**DATA:**
========================

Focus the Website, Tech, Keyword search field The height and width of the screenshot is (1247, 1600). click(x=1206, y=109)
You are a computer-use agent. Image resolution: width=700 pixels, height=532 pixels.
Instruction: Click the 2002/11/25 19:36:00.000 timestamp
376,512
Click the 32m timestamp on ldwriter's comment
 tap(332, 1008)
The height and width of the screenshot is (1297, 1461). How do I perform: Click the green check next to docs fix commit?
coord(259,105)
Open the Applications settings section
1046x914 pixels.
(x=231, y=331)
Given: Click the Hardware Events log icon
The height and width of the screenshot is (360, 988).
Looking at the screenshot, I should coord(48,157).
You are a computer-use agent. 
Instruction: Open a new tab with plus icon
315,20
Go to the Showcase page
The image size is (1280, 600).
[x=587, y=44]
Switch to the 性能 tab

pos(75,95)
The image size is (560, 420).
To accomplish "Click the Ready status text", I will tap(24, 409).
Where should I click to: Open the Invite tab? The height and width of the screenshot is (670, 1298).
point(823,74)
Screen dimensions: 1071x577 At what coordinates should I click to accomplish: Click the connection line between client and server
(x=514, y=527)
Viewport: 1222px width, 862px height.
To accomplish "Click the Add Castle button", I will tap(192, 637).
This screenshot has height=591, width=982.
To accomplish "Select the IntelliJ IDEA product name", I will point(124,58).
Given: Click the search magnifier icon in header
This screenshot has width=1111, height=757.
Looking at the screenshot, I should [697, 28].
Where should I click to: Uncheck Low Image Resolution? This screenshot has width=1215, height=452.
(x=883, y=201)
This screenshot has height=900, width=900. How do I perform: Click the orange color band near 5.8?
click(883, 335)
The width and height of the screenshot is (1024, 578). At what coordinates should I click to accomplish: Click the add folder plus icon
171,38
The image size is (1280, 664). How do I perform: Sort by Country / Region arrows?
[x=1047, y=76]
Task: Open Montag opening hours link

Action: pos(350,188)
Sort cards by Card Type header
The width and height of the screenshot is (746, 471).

========================

Transcribe the records above in full, exactly as they stand.

Focus the Website, Tech, Keyword search field The height and width of the screenshot is (1247, 1600). click(x=1206, y=109)
You are a computer-use agent. Image resolution: width=700 pixels, height=532 pixels.
Instruction: Click the 2002/11/25 19:36:00.000 timestamp
376,512
Click the 32m timestamp on ldwriter's comment
 tap(332, 1008)
The height and width of the screenshot is (1297, 1461). How do I perform: Click the green check next to docs fix commit?
coord(259,105)
Open the Applications settings section
1046x914 pixels.
(x=231, y=331)
Given: Click the Hardware Events log icon
The height and width of the screenshot is (360, 988).
Looking at the screenshot, I should coord(48,157).
You are a computer-use agent. 
Instruction: Open a new tab with plus icon
315,20
Go to the Showcase page
The image size is (1280, 600).
[x=587, y=44]
Switch to the 性能 tab

pos(75,95)
The image size is (560, 420).
To accomplish "Click the Ready status text", I will tap(24, 409).
Where should I click to: Open the Invite tab? The height and width of the screenshot is (670, 1298).
point(823,74)
Screen dimensions: 1071x577 At what coordinates should I click to accomplish: Click the connection line between client and server
(x=514, y=527)
Viewport: 1222px width, 862px height.
To accomplish "Click the Add Castle button", I will tap(192, 637).
This screenshot has height=591, width=982.
To accomplish "Select the IntelliJ IDEA product name", I will point(124,58).
Given: Click the search magnifier icon in header
This screenshot has width=1111, height=757.
Looking at the screenshot, I should [697, 28].
Where should I click to: Uncheck Low Image Resolution? This screenshot has width=1215, height=452.
(x=883, y=201)
This screenshot has height=900, width=900. How do I perform: Click the orange color band near 5.8?
click(883, 335)
The width and height of the screenshot is (1024, 578). At what coordinates should I click to accomplish: Click the add folder plus icon
171,38
The image size is (1280, 664). How do I perform: Sort by Country / Region arrows?
[x=1047, y=76]
Task: Open Montag opening hours link

Action: pos(350,188)
Sort cards by Card Type header
The width and height of the screenshot is (746, 471).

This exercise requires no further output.